The hills above Goleta burned out of control for a third day today, and in a major setback, flames jumped West Camino Cielo, a roadway off Hwy 154 firefighters had hoped to use as a firebreak.

Officials say there is no end in sight to the inferno, which is feeding on dense, tall chaparral fuel on hillsides, which have not seen flame since the 1950s. Despite firefighters’ best efforts — including a massive aerial assault on the hilly, rocky terrain — the fire doubled in size last night to 2,400 acres. The burn has threatened various homes and caused a shutdown of northbound roads between Glen Annie Golf Club and Fairview Avenue. Today, the inferno jumped W. Camino Cielo off Hwy 154, threatening even more residences and causing further evacuations, and the City of Goleta cancelled tomorrow’s annual fireworks show.

Meanwhile, Isla Vista residents and the UCSB campus were afflicted with various fallout effects of the blaze. Yesterday evening, groups of people gathered in the street to watch the ash rain down — “It’s California snow,” one man said to his female companion as she covered her nose with a cloth. Flames could even be seen from Del Playa balconies facing the mountainside.

The blaze caused sweeping power outages all along the South Coast between Carpinteria and Isla Vista. The fire continues to threaten power lines, and residents are advised that further outages are likely. Southern California Edison spokesperson Lois Pitter Bruce said the outage, which began at about 7:15 p.m., was a result of dense smoke interrupting power transmission into an electrical substation.

While some I.V. residents packed up their cars and left town, many of those who stayed behind indulged in an evening of revelry. As power came and went intermittently, thirsty students rushed to Keg N’ Bottle, feverishly stocking up on thirty packs while cash registers worked. Most I.V. businesses shut their doors as a result of the outage, but some stayed open into the night by the light of lanterns, including Freebirds.

The darkness was lifted periodically by the burst of fireworks, and some students ironically started couch fires. Isla Vista Foot Patrol Sgt. Erik Raney said this put additional stress on the already overtaxed county fire system.

“Those resources are needed on the Gap Fire,” Raney said. “When students and residents out here choose to celebrate in that fashion, they’re putting people in jeopardy.”

According to Raney, there were no arrests. However, he said that enforcement would be harsh over the holiday weekend.
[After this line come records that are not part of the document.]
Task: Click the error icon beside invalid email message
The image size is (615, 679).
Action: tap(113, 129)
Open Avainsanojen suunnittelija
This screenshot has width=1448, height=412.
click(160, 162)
Possession of fireworks, even the “safe and sane” variety, is illegal in Santa Barbara County.

“We have a firm posture that if you’re caught with fireworks, at minimum you’ll be issued a citation, and if it’s egregious enough, you’ll be taken to jail,” Raney said. “If you’re using them and you start a fire, that’s arson.”

Additionally, the City of Goleta and the Rotary Club of Goleta have decided to cancel their annual fireworks display, citing public safety concerns. Downtown Santa Barbara’s popular West Beach show, however, is scheduled to proceed as planned.

Most electrical service was restored by 10 p.m. yesterday evening, while some areas of Isla Vista, including the loop, were down until about 9 a.m. this morning. Meanwhile, the fire doubled in size overnight.

Santa Barbara County firefighters have been attempting to contain the blaze with an arsenal that includes four helicopters and four air tankers dropping fire retardant on the extreme terrain. The fire, which is being fought in conjunction with at least five other agencies from around the state, is considered zero percent contained as of press time.

Rosa Martinez-Sotelo, a Fire Information Officer with the Los Padres National Forest, said that the jump of West Camino Cielo has triggered an immediate response.

“Mandatory evacuations were issued at 4 p.m. for Haney Tract and Kinevan Road. We have also extended evacuation warnings to the Trout Club and Hidden Valley areas.”

County Fire Chief Tom Franklin assured the Santa Barbara County Board of Supervisors in a meeting yesterday that the Gap Fire is California’s number one priority. The supervisors met to confirm a state of emergency declared last night — a move that will clear the way for quicker aid from state emergency officials.

Efforts to quell the spreading fire continue into the night. Martinez-Sotelo said that thus far, 350 people have been assigned to tackle the blaze. As of yet, there are no reports of any injuries incurred fighting the fire.

“The terrain is very rocky and steep. And unfortunately it’s burning old, heavy chaparral,” Martinez-Sotelo said. “For a fire that just started the other day, [firefighters are staging] a fairly heavy attack.”